CF is caused by a defective or missing CFTR protein resulting from mutations in the CFTR gene. Children must inherit two defective CFTR genes — one from each parent — to have CF. There are more than 1,900 known mutations in the CFTR gene. Some of these mutations, which can be determined by a genetic, or genotyping test, lead to CF by creating non-working or too few CFTR protein at the cell surface. The defective function or absence of CFTR proteins in people with CF results in poor flow of salt and water into and out of the cell in a number of organs, including the lungs. This leads to the buildup of abnormally thick, sticky mucus that can cause chronic lung infections and progressive lung damage.
Collaborative History with Cystic Fibrosis Foundation Therapeutics, Inc. (CFFT)
Vertex initiated its CF research program in 1998 as part of a collaboration with CFFT, the nonprofit drug discovery and development affiliate of the Cystic Fibrosis Foundation. This collaboration was expanded to support the accelerated discovery and development of Vertex's CFTR modulators.
Vertex is a global biotechnology company that aims to discover, develop and commercialize innovative medicines so people with serious diseases can lead better lives. In addition to our clinical development programs focused on cystic fibrosis, Vertex has more than a dozen ongoing research programs aimed at other serious and life-threatening diseases.
Founded in 1989 in Cambridge, Mass., Vertex today has research and development sites and commercial offices in the United States, Europe, Canada and Australia. For five years in a row, Science magazine has named Vertex one of its Top Employers in the life sciences. For additional information and the latest updates from the company, please visit www.vrtx.com.
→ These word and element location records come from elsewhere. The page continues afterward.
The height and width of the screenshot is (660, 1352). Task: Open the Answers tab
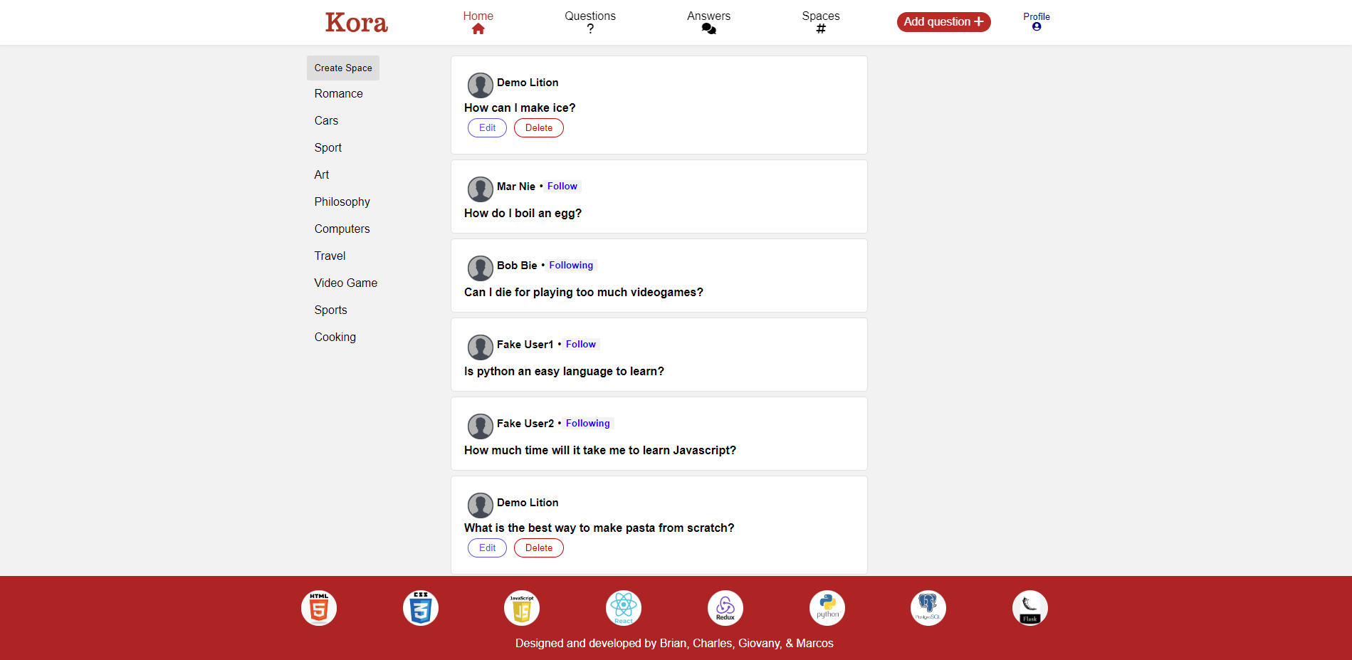coord(708,22)
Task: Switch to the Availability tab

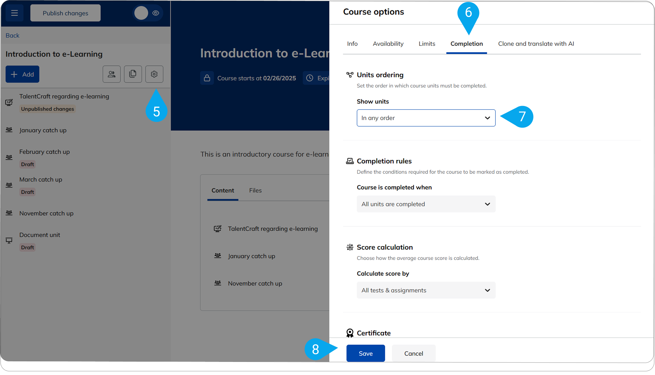Action: tap(388, 44)
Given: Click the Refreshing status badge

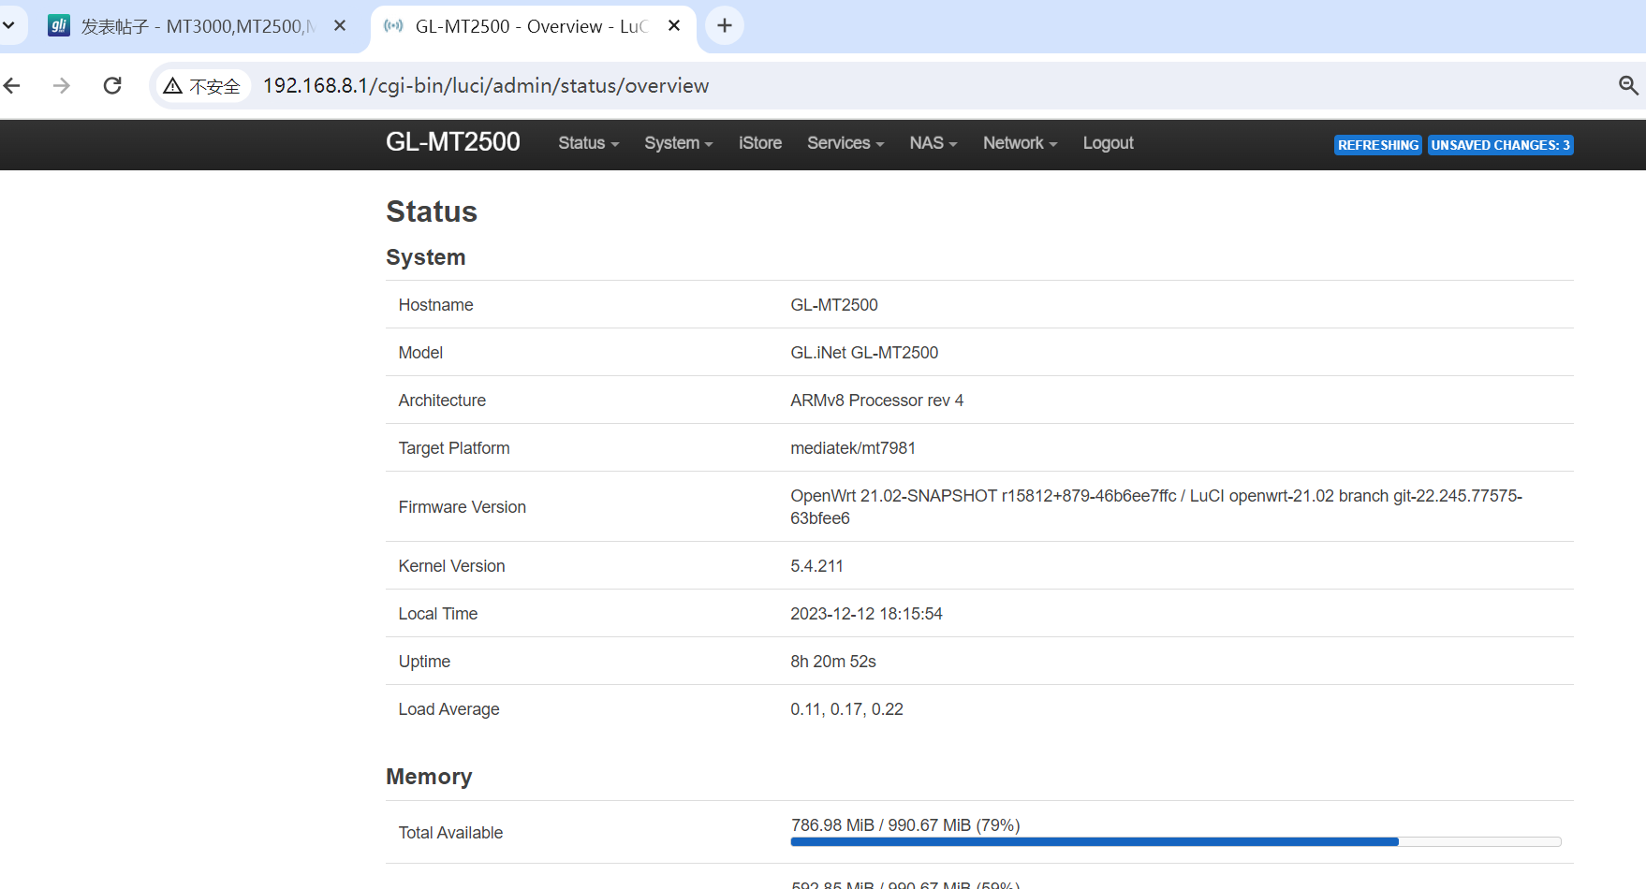Looking at the screenshot, I should [x=1377, y=145].
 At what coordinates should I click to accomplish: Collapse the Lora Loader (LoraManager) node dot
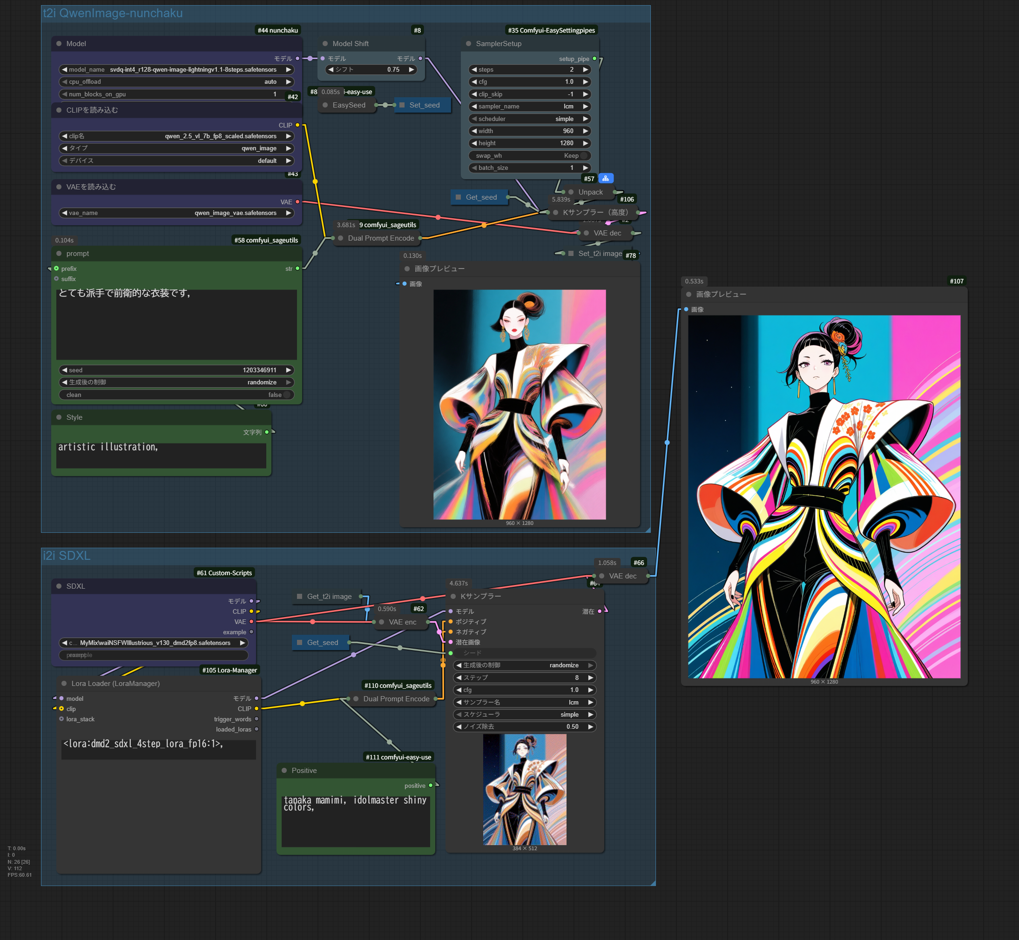pos(64,684)
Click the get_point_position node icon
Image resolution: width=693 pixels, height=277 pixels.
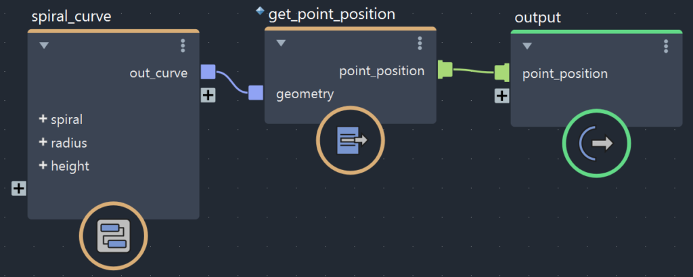[351, 140]
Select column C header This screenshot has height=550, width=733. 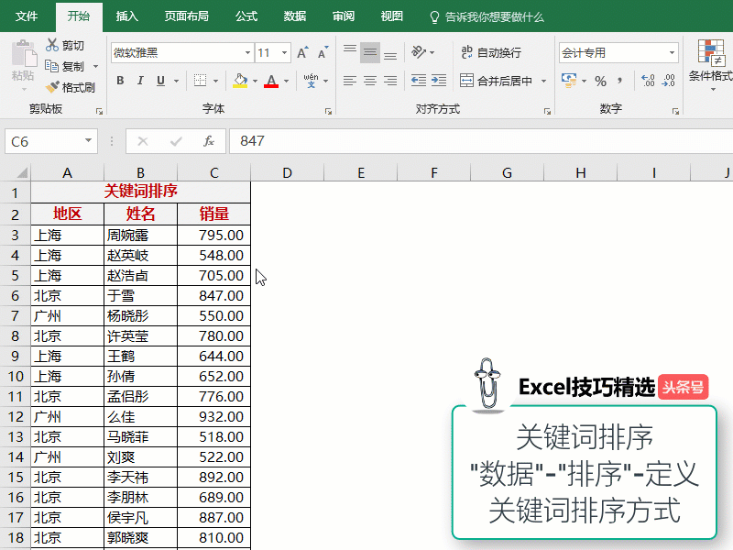(213, 172)
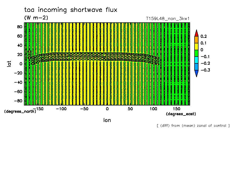Click the 0.2 colorbar tick label
This screenshot has height=172, width=238.
click(204, 36)
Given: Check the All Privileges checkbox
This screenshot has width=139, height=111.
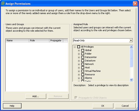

Special Note Regarding Forward-looking Statements
This press release contains forward-looking statements as defined in the Private Securities Litigation Reform Act of 1995, including, without limitation, Dr. Chodakewitz's statements in the second paragraph of the press release. While Vertex believes the forward-looking statements contained in this press release are accurate, these forward-looking statements represent the company's beliefs only as of the date of this press release and there are a number of factors that could cause actual events or results to differ materially from those indicated by such forward-looking statements. Those risks and uncertainties include, among other things, that regulatory authorities may not approve, or approve on a timely basis, the company’s drug candidates due to safety, efficacy or other reasons, and other risks listed under Risk Factors in Vertex's annual report and quarterly reports filed with the Securities and Exchange Commission and available through the company's website at www.vrtx.com. Vertex disclaims any obligation to update the information contained in this press release as new information becomes available.